1. Tarafların iddia, savunma ve dayandıkları belgelere, uyuşmazlığın hukuki nitelendirilmesi ile uygulanması gereken hukuk kurallarına, dava şartlarına, yargılamaya hâkim olan ilkelere, ispat kurallarına ve temyiz olunan kararda belirtilen gerekçelere mahkemece uyulan bozma kararı gereğince inceleme yapılarak hüküm verilmiş olmasına ve bozmanın şümulü dışında kalarak kesinleşen cihetlere ait temyiz itirazlarının incelenmesinin artık mümkün olmamasına göre davalı ... vekilinin aşağıdaki paragrafın kapsamı dışındaki temyiz istemleri yerinde görülmemiştir.
2. Dava, kooperatif yönetim kurulu üyelerinin sorumluluğuna ilişkin tazminat davasıdır.
Mahkemece verilen ilk karar, dava konusu 10.000,00 TL'lik bononun geri alınmaması ve mükerrer ödenmesine ilişkin zarar doğurucu eylemin hangi yönetim kurulu üyeleri görevde iken gerçekleştiğinin belirlenerek buna göre yönetim kurulu, üyelerinin sorumlu olup olmadığının araştırılması ve müteselsil sorumluluk ilkesi gereği tüm üyelerin sorumlu tutulması gerektiği, davalı ... dışındaki diğer davalıların dava konusu alacaktan sorumlu olup olmadıklarının araştırılmamasının yerinde olmadığı gerekçesiyle, bozulmuştur. İlk kararı davacı temyiz etmese de davalı ... temyiz ettiğinden, müteselsil sorumluluk hususunda müteselsil sorumluların iç ilişkilerindeki rücu ilişkisi yönünden davalı ...’ın hukuki yararı da bulunduğundan ilk kararı davacı temyiz etmese bile diğer davalılar yönünden usuli kazanılmış hak oluşturmaz.
Bu durumda Mahkemece, usuli kazanılmış hak oluştuğundan bahisle diğer davalılar yönünden yazılı şekilde karar verilmesi doğru görülmemiş, hükmün bu nedenle bozulması gerekmiştir.
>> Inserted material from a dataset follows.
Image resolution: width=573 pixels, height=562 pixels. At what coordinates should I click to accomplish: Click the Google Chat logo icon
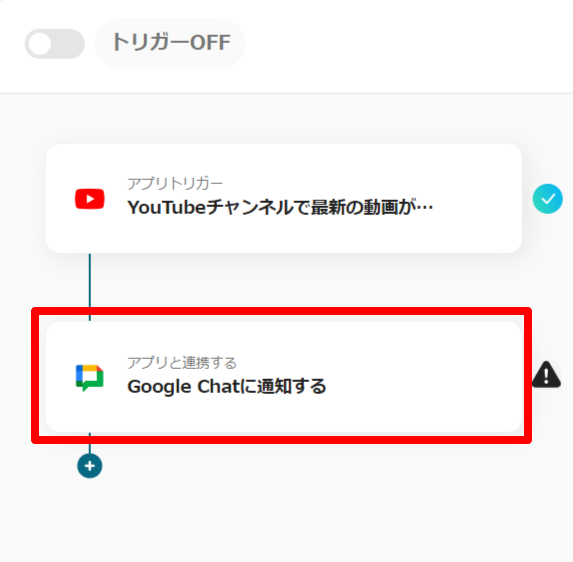90,377

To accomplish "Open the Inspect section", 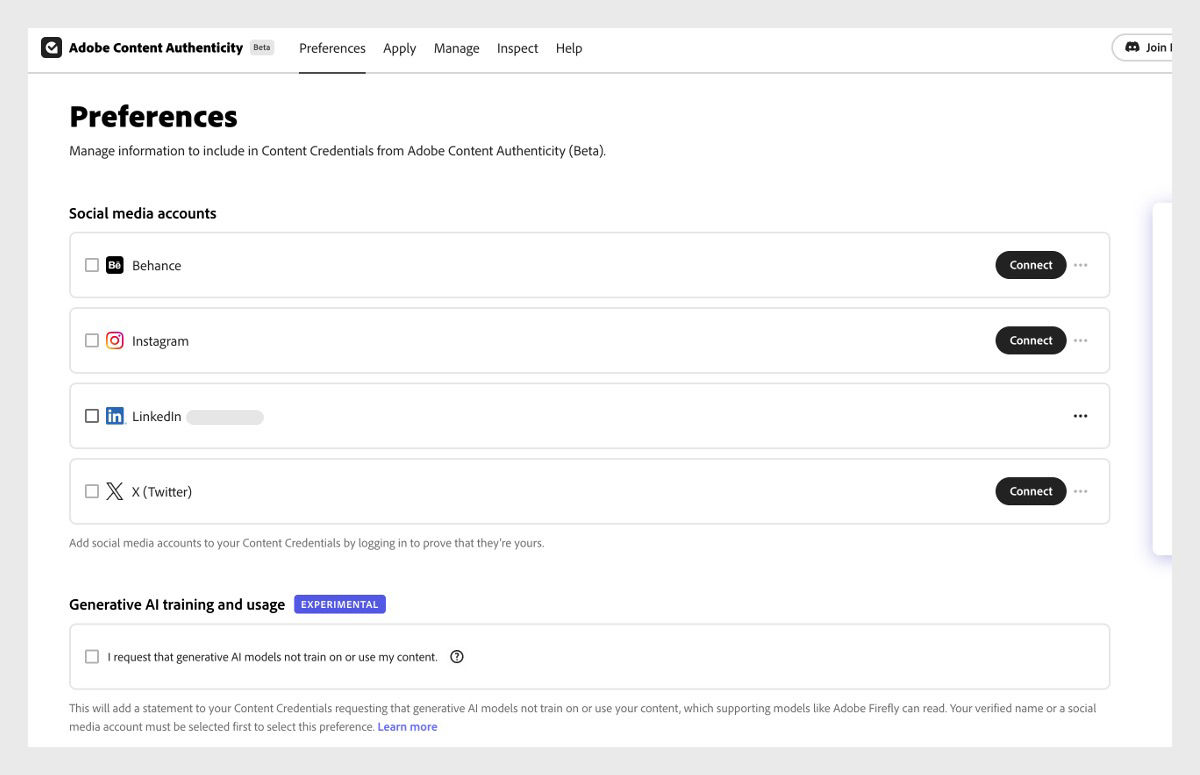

SONUÇ: Yukarıda (1) numaralı bentte açıklanan nedenlerle davalı ... vekilinin diğer temyiz istemlerinin REDDİNE, (2) numaralı bentte açıklanan nedenlerle davalı ... vekilinin temyiz sebeplerinin kabulü ile kararın BOZULMASINA, peşin alınan harcın ilgilisine iadesine, karar düzeltme yolu kapalı olmak üzere, 06.11.2024 tarihinde oy birliğiyle karar verildi.